> THE TASK: Images are not wanted; transcribe the rest of the listing exactly.
===== THE RECORDS
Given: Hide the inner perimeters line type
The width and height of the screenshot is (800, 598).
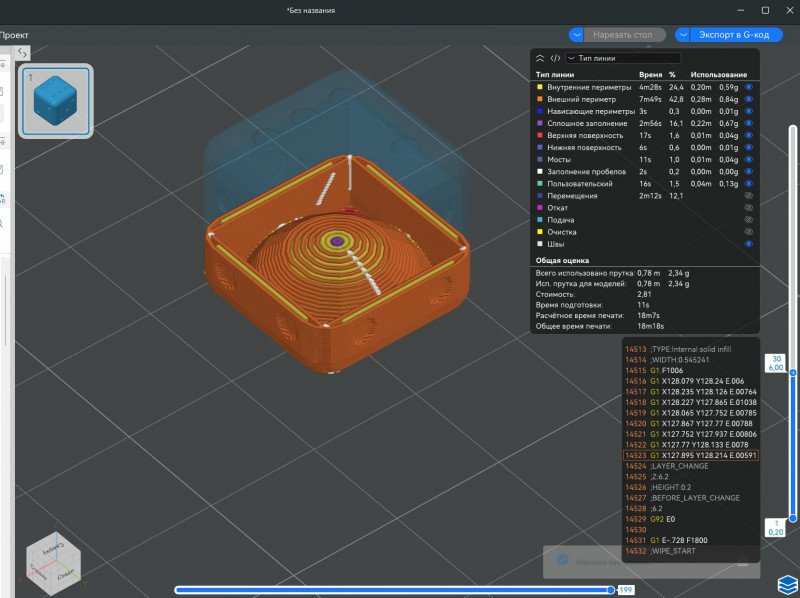Looking at the screenshot, I should point(748,87).
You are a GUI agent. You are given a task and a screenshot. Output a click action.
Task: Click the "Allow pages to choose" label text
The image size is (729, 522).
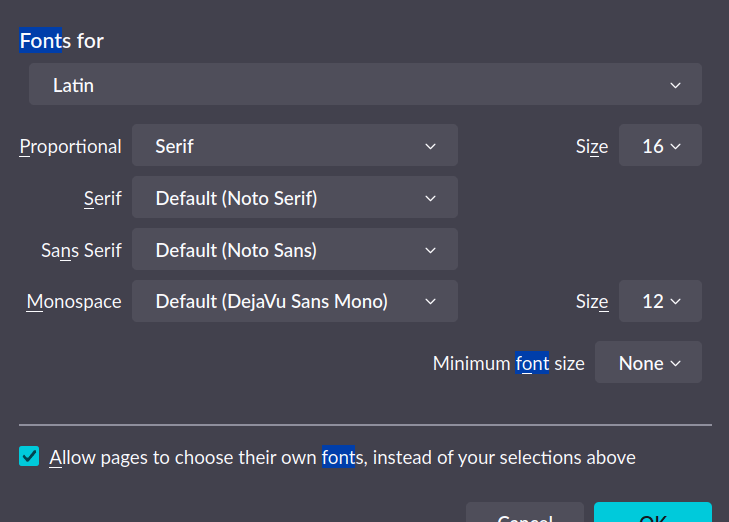[342, 457]
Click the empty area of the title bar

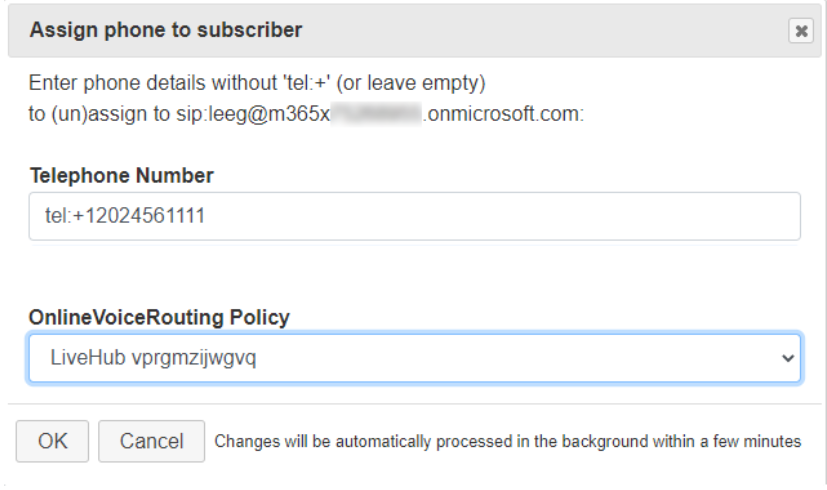(543, 31)
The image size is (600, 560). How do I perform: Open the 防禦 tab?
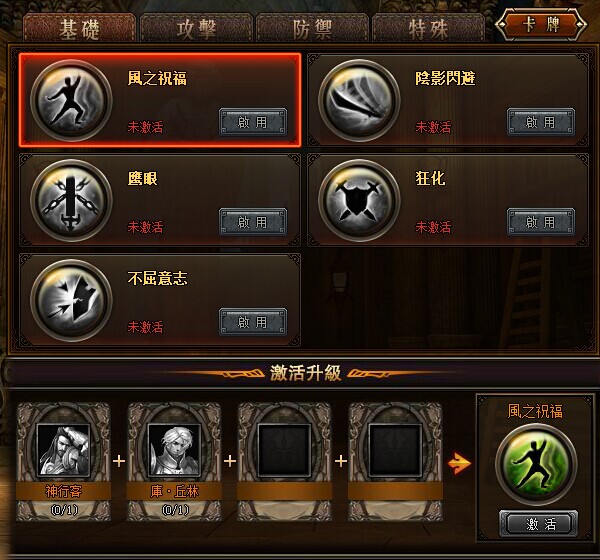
==========
> TASK SOLUTION:
Given: Hide the inner perimeters line type
The width and height of the screenshot is (800, 598).
Looking at the screenshot, I should point(748,87).
You are a GUI agent. You are given a task and a screenshot. Output a click action.
Task: Click the "Allow pages to choose" label text
The image size is (729, 522).
[342, 457]
Click the empty area of the title bar

(543, 31)
The image size is (600, 560). How do I perform: Open the 防禦 tab?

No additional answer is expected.